Renaissance declined to comment.

The RIEF funds, a global, quantitative, long-biased strategy, aim to beat the S&P 500 Index while maintaining a relatively low beta to the index of 0.4 or lower, as well as lower volatility than the index, a regulatory filing details. The funds are expected to have a long-term average leverage of about 2.5 to 1.

The RIDA funds trade stocks with the aim of maximizing long-term returns while meeting a standard deviation target.

Both strategies can use stock index futures or stock index option contracts to reduce risk. And both can hold significant individual positions that the firm warns “can be difficult to exit quickly without affecting their prices.”

On December 31, 2023, the Renaissance Institutional Diversified Global Equities funds were merged with the RIDA funds.

RIDA and RIEF are coming off very strong years.

In 2024, RIDA, which currently manages about $2.8 billion, posted a 15.6 percent gain, its best performance since the fund’s inception in 2021, according to the database. Last year, RIEF jumped 22.7 percent, its best year since 2011, when it added 34 percent. RIEF currently manages just under $20 billion, down from nearly $36 billion at the beginning of 2020.

Renaissance was founded by James Simons, who died in 2024 at 86. The Setauket, New York–based firm currently has about 300 employees, including 90 PhDs in math, physics, computer science, and related fields.

Renaissance, of course, is best known for its legendary Medallion Fund, which closed to outside investors in 2005. Little is known about it these days except a few facts that have trickled out.
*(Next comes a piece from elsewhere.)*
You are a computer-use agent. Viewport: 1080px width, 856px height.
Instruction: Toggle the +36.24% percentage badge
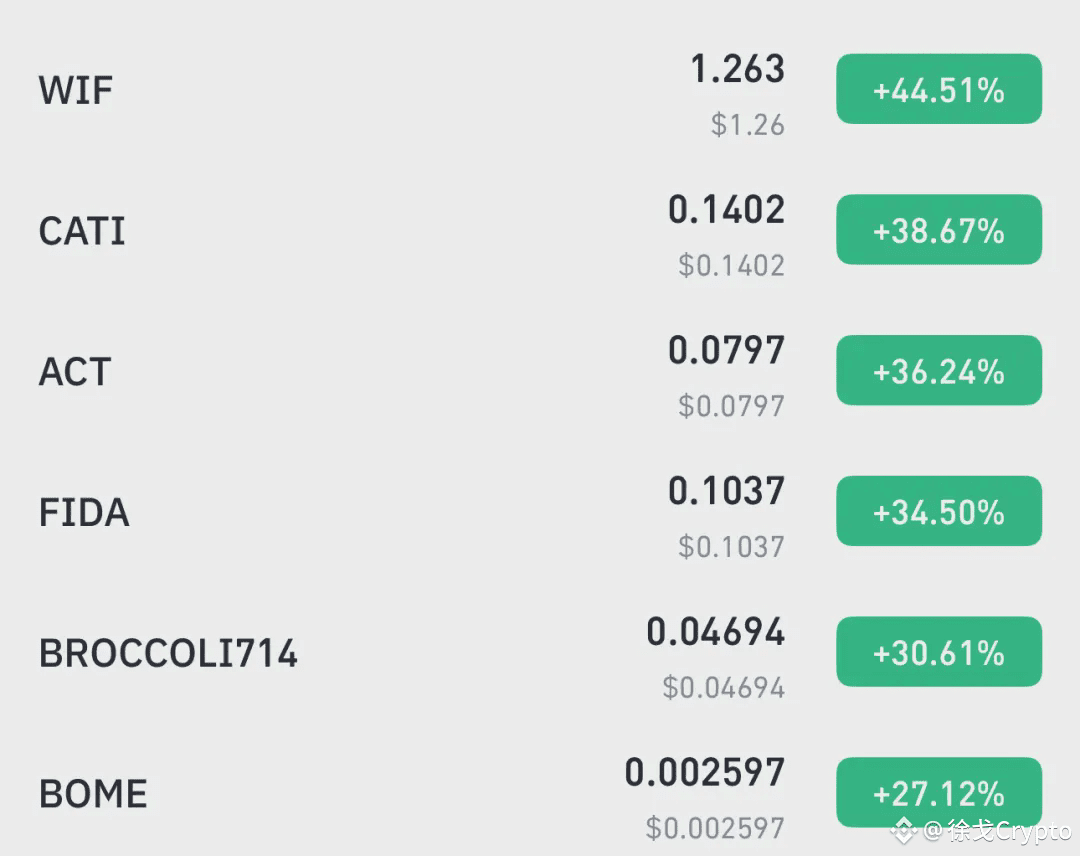[939, 370]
From 1988 to 2021, the fund, which employs a short-term, quantitative trading strategy across multiple asset classes, generated a 66 percent annualized return before fees, or 39 percent after fees; it has a 4 percent management fee and a performance fee of 36 to 44 percent.

Renaissance Kaleidoscope Fund is a fund of funds for employee and employee-related investors that currently invests in each of the Medallion, RIEF, and RIDA fund families.